| AVAILABLE RECORDS |

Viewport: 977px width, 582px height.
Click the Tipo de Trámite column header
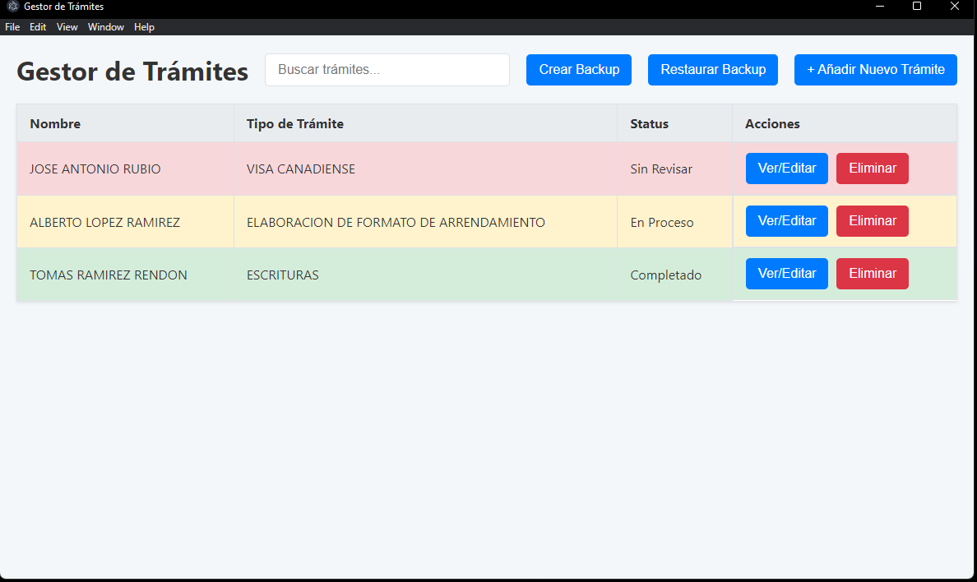[295, 124]
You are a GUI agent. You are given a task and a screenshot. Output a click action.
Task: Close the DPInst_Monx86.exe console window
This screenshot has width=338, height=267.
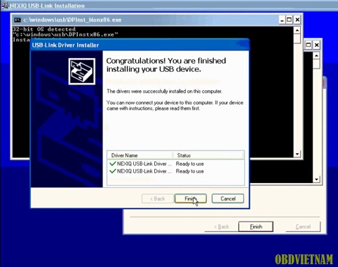pos(297,20)
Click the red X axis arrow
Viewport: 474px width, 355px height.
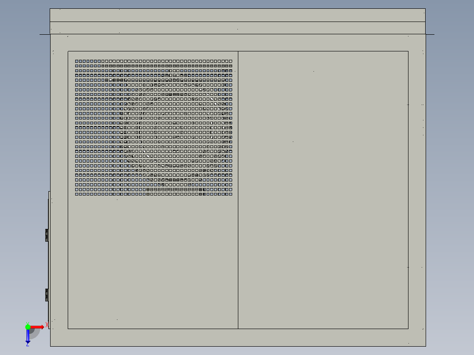pos(38,326)
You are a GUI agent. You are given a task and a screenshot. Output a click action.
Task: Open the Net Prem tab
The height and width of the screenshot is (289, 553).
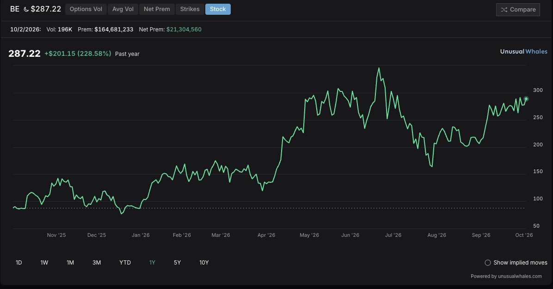point(157,9)
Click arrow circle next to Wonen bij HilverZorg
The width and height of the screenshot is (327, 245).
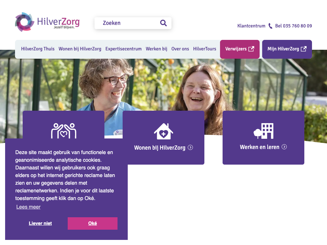pos(190,147)
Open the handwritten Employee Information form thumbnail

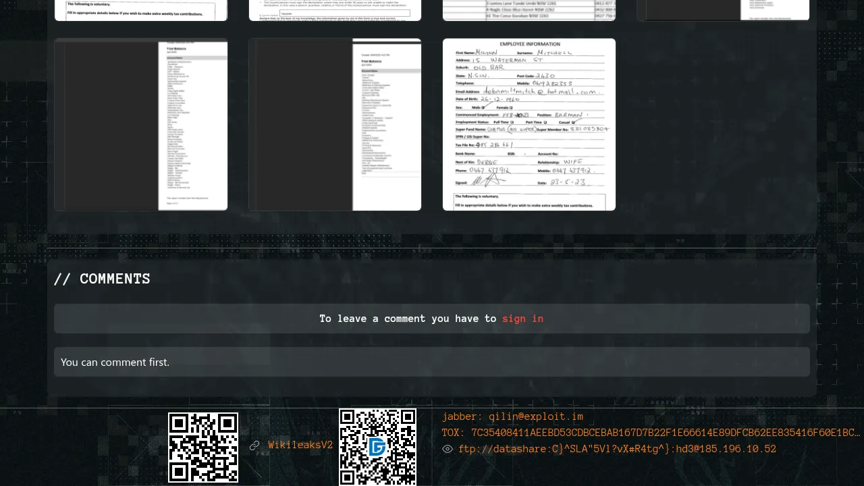click(x=529, y=124)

| WHAT YOU NEED TO DO |
Wherever the string "arrow" appears in the entries above, list that line.

| YOUR SOLUTION |
Click the red X axis arrow
Click arrow circle next to Wonen bij HilverZorg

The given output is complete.